▸ PROBLEM: Nothing is needed except the lines below that run from the one with "The image size is (1080, 470)." through the one with "You are a computer-use agent. The image", repeated exactly.

▸ EXERCISE MATERIALS:
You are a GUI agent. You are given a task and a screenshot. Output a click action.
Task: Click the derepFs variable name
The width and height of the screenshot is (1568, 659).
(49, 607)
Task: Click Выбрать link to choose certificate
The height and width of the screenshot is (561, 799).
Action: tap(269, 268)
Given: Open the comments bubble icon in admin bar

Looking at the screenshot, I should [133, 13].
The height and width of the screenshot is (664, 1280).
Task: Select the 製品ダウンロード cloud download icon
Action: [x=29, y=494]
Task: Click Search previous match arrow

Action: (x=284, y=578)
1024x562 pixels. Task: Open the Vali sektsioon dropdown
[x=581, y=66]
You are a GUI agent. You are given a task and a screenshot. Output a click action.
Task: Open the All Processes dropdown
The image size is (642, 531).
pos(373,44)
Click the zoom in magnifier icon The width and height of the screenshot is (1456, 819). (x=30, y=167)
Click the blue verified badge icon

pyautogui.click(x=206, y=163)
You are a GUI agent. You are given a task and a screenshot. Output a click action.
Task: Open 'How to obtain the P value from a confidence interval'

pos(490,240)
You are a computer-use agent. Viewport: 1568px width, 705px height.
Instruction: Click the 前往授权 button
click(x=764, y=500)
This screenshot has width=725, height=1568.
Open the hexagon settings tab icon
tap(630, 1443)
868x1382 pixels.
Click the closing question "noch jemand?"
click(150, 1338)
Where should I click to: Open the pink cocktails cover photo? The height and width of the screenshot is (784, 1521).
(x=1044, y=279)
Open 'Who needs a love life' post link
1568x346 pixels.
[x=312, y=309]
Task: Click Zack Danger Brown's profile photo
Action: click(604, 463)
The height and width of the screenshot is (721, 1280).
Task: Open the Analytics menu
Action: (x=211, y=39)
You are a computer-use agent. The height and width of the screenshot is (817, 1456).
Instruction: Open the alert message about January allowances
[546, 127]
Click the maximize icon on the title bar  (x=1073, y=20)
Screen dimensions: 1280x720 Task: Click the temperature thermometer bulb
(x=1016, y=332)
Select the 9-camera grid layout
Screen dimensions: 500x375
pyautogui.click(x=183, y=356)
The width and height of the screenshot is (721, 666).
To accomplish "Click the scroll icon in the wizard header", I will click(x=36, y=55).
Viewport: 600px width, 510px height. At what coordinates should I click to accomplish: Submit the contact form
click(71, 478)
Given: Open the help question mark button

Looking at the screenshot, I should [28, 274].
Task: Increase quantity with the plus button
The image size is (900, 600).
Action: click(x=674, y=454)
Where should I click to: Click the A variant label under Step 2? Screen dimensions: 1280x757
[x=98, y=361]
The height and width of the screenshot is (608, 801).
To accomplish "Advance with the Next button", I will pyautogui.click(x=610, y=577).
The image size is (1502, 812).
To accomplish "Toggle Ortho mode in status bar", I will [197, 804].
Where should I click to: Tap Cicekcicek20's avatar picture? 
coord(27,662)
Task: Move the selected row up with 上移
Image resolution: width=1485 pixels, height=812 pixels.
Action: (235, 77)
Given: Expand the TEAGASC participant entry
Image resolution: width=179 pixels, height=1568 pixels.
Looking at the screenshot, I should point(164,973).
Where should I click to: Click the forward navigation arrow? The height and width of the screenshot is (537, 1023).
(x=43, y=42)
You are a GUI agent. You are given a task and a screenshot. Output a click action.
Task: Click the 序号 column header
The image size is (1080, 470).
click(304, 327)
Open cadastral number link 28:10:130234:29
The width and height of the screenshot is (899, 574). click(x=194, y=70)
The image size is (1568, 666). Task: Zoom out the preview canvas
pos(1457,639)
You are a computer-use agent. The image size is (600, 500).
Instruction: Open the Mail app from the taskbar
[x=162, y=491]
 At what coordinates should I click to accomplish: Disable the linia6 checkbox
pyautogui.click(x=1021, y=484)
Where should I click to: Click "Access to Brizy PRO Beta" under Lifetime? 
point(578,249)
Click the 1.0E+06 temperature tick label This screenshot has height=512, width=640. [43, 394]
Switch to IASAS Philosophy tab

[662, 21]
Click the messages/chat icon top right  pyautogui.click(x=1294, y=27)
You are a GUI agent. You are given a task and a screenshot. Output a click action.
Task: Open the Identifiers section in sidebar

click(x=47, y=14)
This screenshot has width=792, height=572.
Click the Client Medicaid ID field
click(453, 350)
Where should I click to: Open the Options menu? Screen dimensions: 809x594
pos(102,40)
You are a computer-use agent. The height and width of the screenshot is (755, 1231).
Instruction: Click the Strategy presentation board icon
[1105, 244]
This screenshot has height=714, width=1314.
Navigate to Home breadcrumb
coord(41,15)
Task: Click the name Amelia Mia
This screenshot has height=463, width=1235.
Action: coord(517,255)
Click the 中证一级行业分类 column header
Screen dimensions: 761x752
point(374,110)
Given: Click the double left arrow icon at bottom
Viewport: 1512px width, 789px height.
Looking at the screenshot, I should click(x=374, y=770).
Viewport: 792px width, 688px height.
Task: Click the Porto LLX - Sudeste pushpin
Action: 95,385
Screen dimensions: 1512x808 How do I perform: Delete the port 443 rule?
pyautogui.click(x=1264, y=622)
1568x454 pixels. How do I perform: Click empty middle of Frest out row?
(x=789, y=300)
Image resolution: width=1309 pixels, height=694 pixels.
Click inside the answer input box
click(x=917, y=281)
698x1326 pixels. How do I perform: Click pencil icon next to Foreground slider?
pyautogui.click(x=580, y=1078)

▸ SOLVED PROBLEM:
The image size is (1080, 470).
click(304, 327)
Open cadastral number link 28:10:130234:29
The width and height of the screenshot is (899, 574). click(x=194, y=70)
The image size is (1568, 666). Task: Zoom out the preview canvas
pos(1457,639)
You are a computer-use agent. The image size is (600, 500).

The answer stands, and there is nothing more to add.